TASK → Which of the lines below contain the string "تعيين"? Copy each one.

·····

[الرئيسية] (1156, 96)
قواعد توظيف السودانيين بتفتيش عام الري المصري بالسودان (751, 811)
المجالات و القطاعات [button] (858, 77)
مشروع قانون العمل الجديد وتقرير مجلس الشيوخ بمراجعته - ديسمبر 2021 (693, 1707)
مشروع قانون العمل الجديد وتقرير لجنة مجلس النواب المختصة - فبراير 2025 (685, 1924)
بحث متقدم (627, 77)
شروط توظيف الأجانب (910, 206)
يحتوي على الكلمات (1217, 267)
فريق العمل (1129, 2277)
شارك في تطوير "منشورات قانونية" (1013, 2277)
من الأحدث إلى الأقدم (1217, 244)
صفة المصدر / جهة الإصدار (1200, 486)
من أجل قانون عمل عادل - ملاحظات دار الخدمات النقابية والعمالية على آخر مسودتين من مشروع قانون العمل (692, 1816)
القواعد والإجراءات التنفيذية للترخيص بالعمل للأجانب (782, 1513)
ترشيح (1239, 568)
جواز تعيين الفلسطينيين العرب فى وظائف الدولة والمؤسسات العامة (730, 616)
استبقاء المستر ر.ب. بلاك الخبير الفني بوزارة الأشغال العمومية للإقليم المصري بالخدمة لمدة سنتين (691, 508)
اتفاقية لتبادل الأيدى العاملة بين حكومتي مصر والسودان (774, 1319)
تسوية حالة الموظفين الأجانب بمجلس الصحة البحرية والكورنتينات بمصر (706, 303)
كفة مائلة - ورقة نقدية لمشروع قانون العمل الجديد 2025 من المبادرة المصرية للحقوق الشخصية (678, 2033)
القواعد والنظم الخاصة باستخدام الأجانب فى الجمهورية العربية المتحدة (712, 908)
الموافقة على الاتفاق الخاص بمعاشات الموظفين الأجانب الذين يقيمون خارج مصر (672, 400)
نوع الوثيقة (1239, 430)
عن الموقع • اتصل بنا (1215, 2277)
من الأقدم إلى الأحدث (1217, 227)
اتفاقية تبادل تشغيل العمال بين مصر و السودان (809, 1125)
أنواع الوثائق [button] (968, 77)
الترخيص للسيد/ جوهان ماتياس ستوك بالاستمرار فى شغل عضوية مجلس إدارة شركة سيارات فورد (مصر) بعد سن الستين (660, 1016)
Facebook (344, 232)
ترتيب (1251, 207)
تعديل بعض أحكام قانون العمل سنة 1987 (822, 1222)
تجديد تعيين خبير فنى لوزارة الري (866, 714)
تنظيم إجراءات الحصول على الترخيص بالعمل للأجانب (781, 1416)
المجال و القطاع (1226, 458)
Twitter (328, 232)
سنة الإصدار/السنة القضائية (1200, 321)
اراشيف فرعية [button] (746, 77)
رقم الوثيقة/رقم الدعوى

·····

ANSWER SECTION →
جواز تعيين الفلسطينيين العرب فى وظائف الدولة والمؤسسات العامة (730, 616)
تجديد تعيين خبير فنى لوزارة الري (866, 714)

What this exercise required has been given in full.